Speaker Role Recognition

Individuals assume distinct roles in different situations throughout their lives and people who consistently adopt particular roles develop specific commonalities in behavior. As a result, roles can be defined in terms of observable tendencies and behavioral patterns that can be manifest through a wide range of modalities during a conversational interaction. For instance, an interviewer is expected to use more interrogative words than the interviewee and a teacher is likely to speak in a more didactic style than the student.

Examples of conversational interactions where speakers assume distinct roles.
Images from the Noun Project; creators: Nubaia Karim Barsha, Gan Khun Lay, Arafat Uddin, Llisole, ProSymbols

Speaker role recognition is the task of assigning a role label in a speech segment where a single speaker is active, through computational models that capture such behavioral characteristics. The approaches that tackle this problem depend on successful pre-processing steps applied on the recorded conversation, such as speaker segmentation and clustering or automatic speech recognition (ASR), something that inevitably leads to error propagation. At the same time, accurate role information can provide valuable contextual cues for the aforementioned speech processing tasks.
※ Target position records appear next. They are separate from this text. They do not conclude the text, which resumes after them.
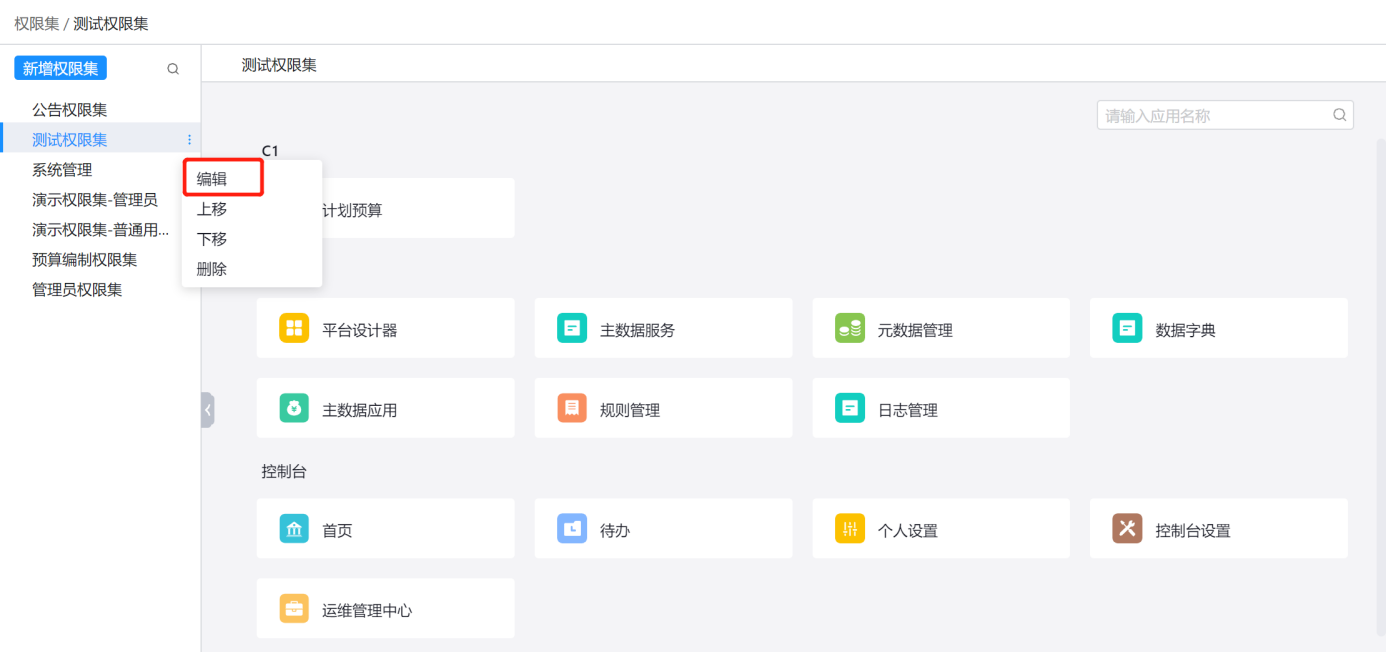1386x652 pixels.
Task: Choose 下移 in the context menu
Action: click(x=212, y=239)
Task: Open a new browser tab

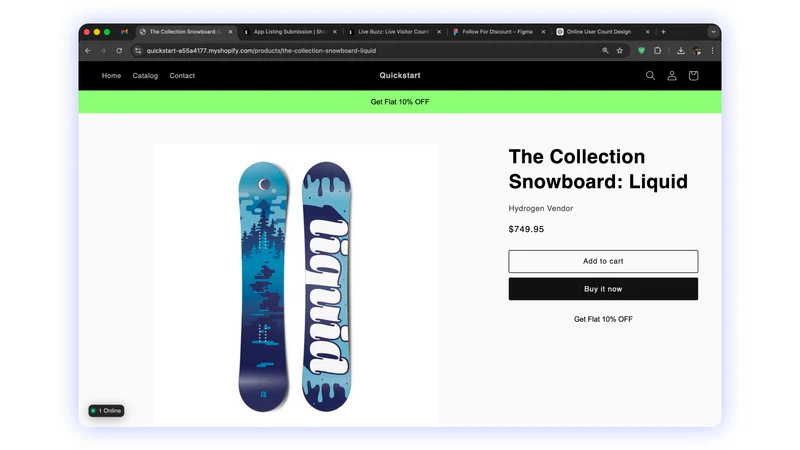Action: [663, 32]
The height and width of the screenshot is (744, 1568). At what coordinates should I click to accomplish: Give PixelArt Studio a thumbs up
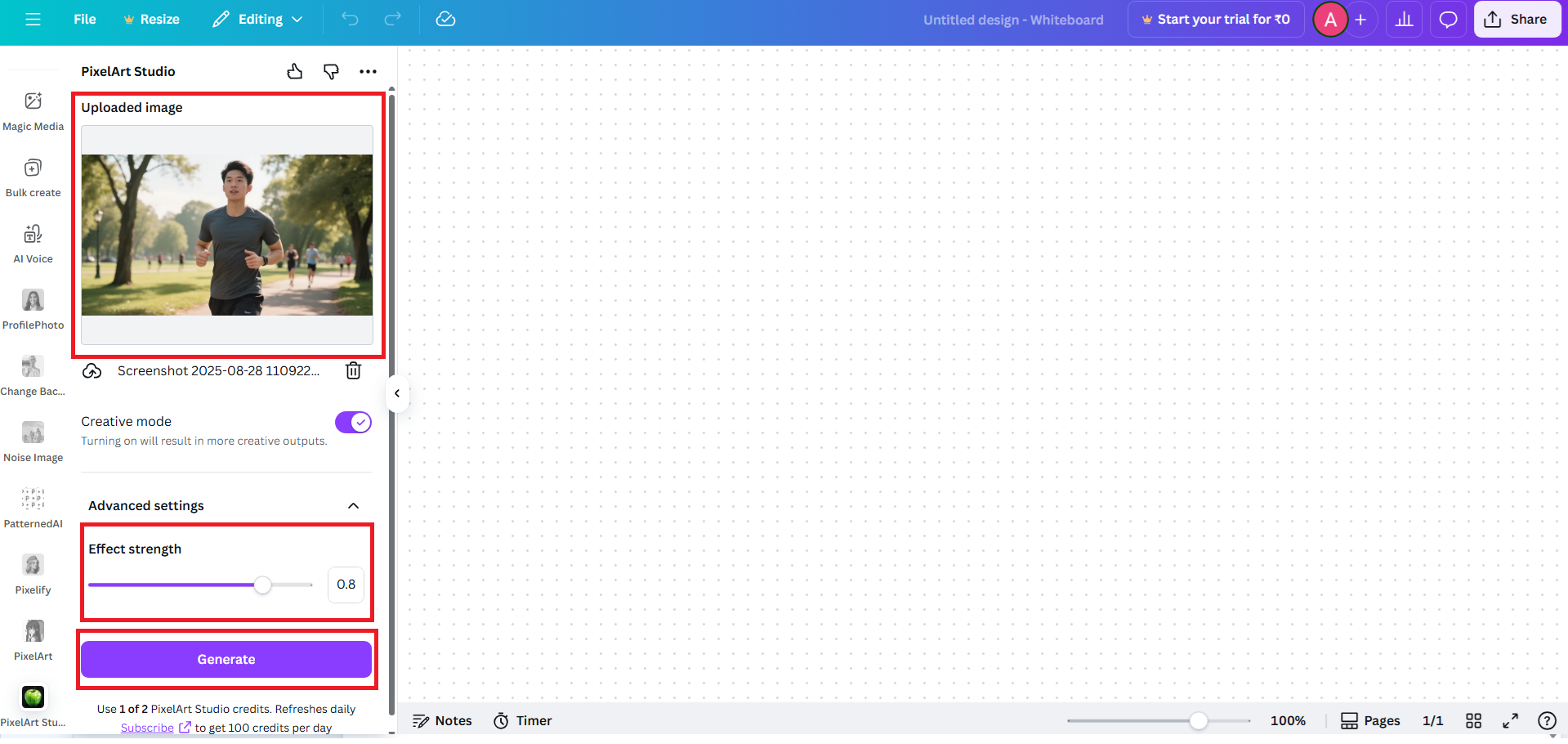point(295,71)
What I was trying to do in this research thread, which was the subject of my PhD dissertation, supervised by Professor Shrikanth Narayanan, is combine speaker role recognition with other speech processing modules, in order to i) alleviate the problem of error propagation and ii) improve the performance of the modules that role recognition is combined with. Since, in a real-world scenario, the role recognizer gets the textual information from an ASR system, here we propose building role-specific ASR outputs through lattice rescoring, exploiting the rich information in the generic decoding lattice before pruning it. In this paper we propose an end-to-end rich transcription system which performs simultaneously the tasks of ASR, diarization, and role recognition for the case of dyadic interactions. Here we combine a speaker role recognizer with a traditional agglomerative speaker clustering module, exploiting information from both the acoustic and linguistic modalities. Finally, those papers present a way to utilize in-domain information about speaker roles in order to improve the performance of a traditional speaker diarization system, answering the question ``which role spoke when”.